Most notable is the Ramdom House Insight widget. It features the ability to search and preview book contents, display the book cover, link to a purchase ssite and add the widget to a web page. For audiobooks, it has an embedded audio player. The widget’s functionality is made possible by a set of web services developed by the company. These services will allow independent widget developers to expose and use the company’s proprietary book data in innovative ways. Alex Iskold (Read / Write Web blog) gives a nice writeup on the Random Hosue widget in his article “Random House – Widgets and Web Services Done Right.” Iskold concludes:
Its great to see an older and bigger company that gets widgets and web services. Random House is leveraging its information in a controlled way to businesses and exposes it in a viral way to end users. This is savvy and economical. Their widget implementation nails the user experience, packing the key functions of searching and browsing into the widget. The only thing that would be great to add to the widget is user and expert reviews, but this does not seem to be the information that Random House has.
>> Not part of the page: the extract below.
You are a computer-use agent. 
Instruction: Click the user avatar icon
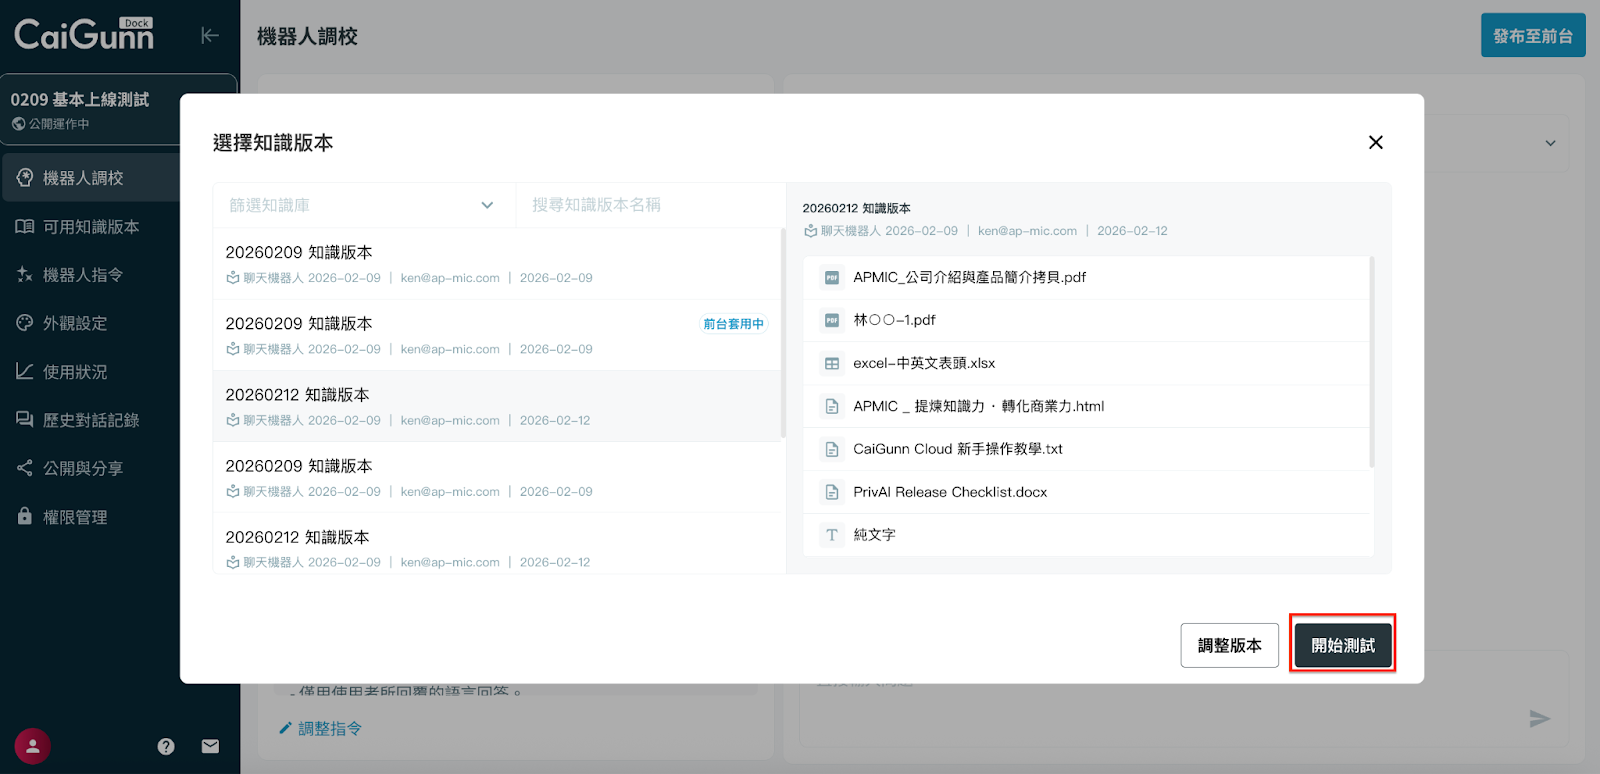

In February, HarperCollins introduced a book widget, Browse Inside, though its feature set isn’t quite as robust as that of the Insight widget. It provides the capability to view a book’s front matter and the first few pages, but has no general search or audio capability.
Another widget called iBookdb from Shelfari.com – allows users to set up a virtual bookshelf on their site or blog. The “bookshelf” is a set of images linked to a description of the books chosen. Some widgets even have a finite shelf life. For example, the multiple Harry Potter countdown widgets which counted down the days to the release of the last book in Harry Potter series. For mobile book widget lovers, there is the iPhone “This day in history” widget which takes content from MacKiev’s 2007 World Book Multimedia Encyclopedia and displays an historical item each day.
And should you want to turn your blog into a book, there is now a widget – Blog2Print widget from SharedBook, Inc. Currently in beta, the product is limited to blogs on Google’s Blogger.com. In it’s press release, the company said:
Blog2Print is a quick and easy way for blog owners to compile their favorite posts in printed book format. The widget also gives bloggers the ability to monetize their content through the sale of newly created books. Content owners can sign up to receive a 20 percent share of the retail price of all blog books made by others of their content.
All of this widget ware is opening up a potential new viral distribution channel for books publishers. These software snippets, combined with widespread social networking on the web, may one day pose a serious challenge to the more established book distribution channels.